* DOCUMENT PASSAGE
• • • •

To mate, or not to mate: Yeast established as a model of sexual behaviour

5. September 2016

It has long been known that animals alter their sexual behaviour depending on the availability of mates. Scientists at the Max Planck Institute for Terrestrial Microbiology have now shown that a sexual unicellular eukaryote, the backer's yeast Saccharomyces cerevisiae, can effectively perceive the ratio of sexes in a mating population. Such sensing of the sex ratio allows yeast to predictively control the investment employed in the sexual response, thus balancing the costs and benefits of sex. The work establishes the yeast mating system as an experimental model to test theories on the evolution of sexual behaviour.

Sexual behaviour in animals depends on the relative abundance of each sex, a quantity known as the operational sex ratio. As first noticed already by Charles Darwin, males have evolved secondary sexual characters that allow them to directly or indirectly compete with other males for the access to females in what is known as intrasexual selection. However, the ways in which animals are able to perceive this sex ratio and respond to it have remained elusive, largely because such perception relies on a number of different chemosensory and visual cues and further evolves complex neural information processing.

Sex-ratio sensing in yeast. Pheromone stimulus (pink circles and pink background) is produced by MATa cells (black circles), with its concentration being proportional to the MATa cell density (ra). The pheromone is degraded by the Bar1 protease produced by MATa cells (white/green), with the degree of this input attenuation depending on the density of MATa cells (ra). A faithful coupling of the sexual response level (green color intensity) to the mating likelihood occurs by measuring the relative emitter density (red box) instead of the absolute emitter density (blue box).

Mating of the two sexual forms of Saccharomyces cerevisiae cells, MATa and MATα, involves mutual chemosensory communication based on peptide pheromones, where MATa cells secrete a-factor and MATα cells secrete α-factor. Each mating type responds to the pheromone produced by the other mate via a signal transduction pathway that activates expression of mating genes and induces mating-specific changes in morphology. Additionally, MATa cells produce an extracellular protein Bar1 that degrades the α-factor (that is, mating signal emitted by the opposite sex) – at the first sight a "paradoxical" activity.

Previous studies of yeast mating have almost invariantly considered a scenario where mating occurred between individual cell immobilized on a solid surface. In this scenario, the main function of sexual pheromones is to inform yeast about the direction towards the closest mating partner, stimulating formation of a mating projection into this direction. However, because yeast cannot move, such mating on a surface requires cells of different mating type to be in an immediate proximity to each other.

• • • •

* EXTRACTED DATA
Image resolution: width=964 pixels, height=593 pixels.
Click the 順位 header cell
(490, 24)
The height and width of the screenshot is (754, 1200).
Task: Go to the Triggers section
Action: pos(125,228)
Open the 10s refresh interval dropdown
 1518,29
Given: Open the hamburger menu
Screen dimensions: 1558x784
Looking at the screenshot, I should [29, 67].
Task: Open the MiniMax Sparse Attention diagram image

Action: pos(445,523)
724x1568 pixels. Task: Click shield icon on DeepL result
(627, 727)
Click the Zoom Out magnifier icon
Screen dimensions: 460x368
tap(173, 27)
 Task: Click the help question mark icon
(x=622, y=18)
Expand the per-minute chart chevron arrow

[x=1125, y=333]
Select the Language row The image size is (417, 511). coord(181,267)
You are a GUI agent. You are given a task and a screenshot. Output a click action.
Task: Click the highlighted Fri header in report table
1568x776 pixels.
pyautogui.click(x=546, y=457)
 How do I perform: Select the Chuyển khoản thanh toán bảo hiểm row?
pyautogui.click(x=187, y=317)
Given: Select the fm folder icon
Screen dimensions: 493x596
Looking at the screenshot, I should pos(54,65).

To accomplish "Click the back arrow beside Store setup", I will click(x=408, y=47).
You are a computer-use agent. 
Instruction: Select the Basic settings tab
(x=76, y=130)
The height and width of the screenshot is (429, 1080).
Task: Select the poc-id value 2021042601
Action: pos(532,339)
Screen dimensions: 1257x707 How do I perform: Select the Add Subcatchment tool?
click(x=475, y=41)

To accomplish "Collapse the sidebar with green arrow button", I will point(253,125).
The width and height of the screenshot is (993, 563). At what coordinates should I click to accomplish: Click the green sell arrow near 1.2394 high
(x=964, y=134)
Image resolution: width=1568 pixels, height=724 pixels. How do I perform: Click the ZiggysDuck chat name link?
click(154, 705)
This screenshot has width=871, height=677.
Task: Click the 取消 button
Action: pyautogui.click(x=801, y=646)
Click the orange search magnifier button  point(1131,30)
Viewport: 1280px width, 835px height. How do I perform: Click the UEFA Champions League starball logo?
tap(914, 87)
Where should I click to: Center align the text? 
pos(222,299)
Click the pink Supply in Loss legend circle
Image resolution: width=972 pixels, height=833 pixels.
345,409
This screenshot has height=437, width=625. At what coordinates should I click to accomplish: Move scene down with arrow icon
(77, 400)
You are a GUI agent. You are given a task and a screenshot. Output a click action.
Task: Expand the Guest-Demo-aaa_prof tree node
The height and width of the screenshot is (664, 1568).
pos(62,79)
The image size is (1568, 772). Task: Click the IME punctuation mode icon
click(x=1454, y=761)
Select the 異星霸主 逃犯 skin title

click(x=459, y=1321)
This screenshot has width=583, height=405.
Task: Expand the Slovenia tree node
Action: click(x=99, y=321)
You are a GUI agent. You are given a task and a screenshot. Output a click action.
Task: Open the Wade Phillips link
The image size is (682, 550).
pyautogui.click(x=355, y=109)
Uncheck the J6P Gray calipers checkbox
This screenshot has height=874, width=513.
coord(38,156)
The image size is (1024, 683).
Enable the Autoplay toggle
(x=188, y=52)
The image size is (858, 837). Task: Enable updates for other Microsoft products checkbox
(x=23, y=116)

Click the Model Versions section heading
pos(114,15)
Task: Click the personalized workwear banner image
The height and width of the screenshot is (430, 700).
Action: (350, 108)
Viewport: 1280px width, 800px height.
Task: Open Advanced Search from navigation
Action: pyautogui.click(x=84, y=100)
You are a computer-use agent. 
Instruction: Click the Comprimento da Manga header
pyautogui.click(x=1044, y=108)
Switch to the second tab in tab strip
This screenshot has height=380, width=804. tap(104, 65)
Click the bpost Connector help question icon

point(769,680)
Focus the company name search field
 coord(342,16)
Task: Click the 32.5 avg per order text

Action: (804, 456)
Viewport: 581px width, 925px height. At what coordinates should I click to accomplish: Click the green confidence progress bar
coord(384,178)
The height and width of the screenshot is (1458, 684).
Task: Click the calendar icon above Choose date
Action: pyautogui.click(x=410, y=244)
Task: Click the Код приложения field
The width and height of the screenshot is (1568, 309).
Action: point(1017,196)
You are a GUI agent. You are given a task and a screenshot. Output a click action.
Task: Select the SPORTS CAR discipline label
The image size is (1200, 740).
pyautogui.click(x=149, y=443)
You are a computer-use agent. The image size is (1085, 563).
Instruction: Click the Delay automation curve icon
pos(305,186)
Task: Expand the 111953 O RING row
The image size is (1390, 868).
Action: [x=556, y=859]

• • • •

* QUESTIONS ON THE MATERIAL
**A.** In the yeast mating article, what does the passage starting at "It has long" and ending at "of sexual behaviour." read like once "ratio of sexes" is updated to "balance of sexes"?
**B.** According to the yeast mating article, which extracellular protein do MATa cells produce that degrades the α-factor?

* RESPONSES TO THE TASKS
**A.**
It has long been known that animals alter their sexual behaviour depending on the availability of mates. Scientists at the Max Planck Institute for Terrestrial Microbiology have now shown that a sexual unicellular eukaryote, the backer's yeast Saccharomyces cerevisiae, can effectively perceive the balance of sexes in a mating population. Such sensing of the sex ratio allows yeast to predictively control the investment employed in the sexual response, thus balancing the costs and benefits of sex. The work establishes the yeast mating system as an experimental model to test theories on the evolution of sexual behaviour.

**B.** Bar1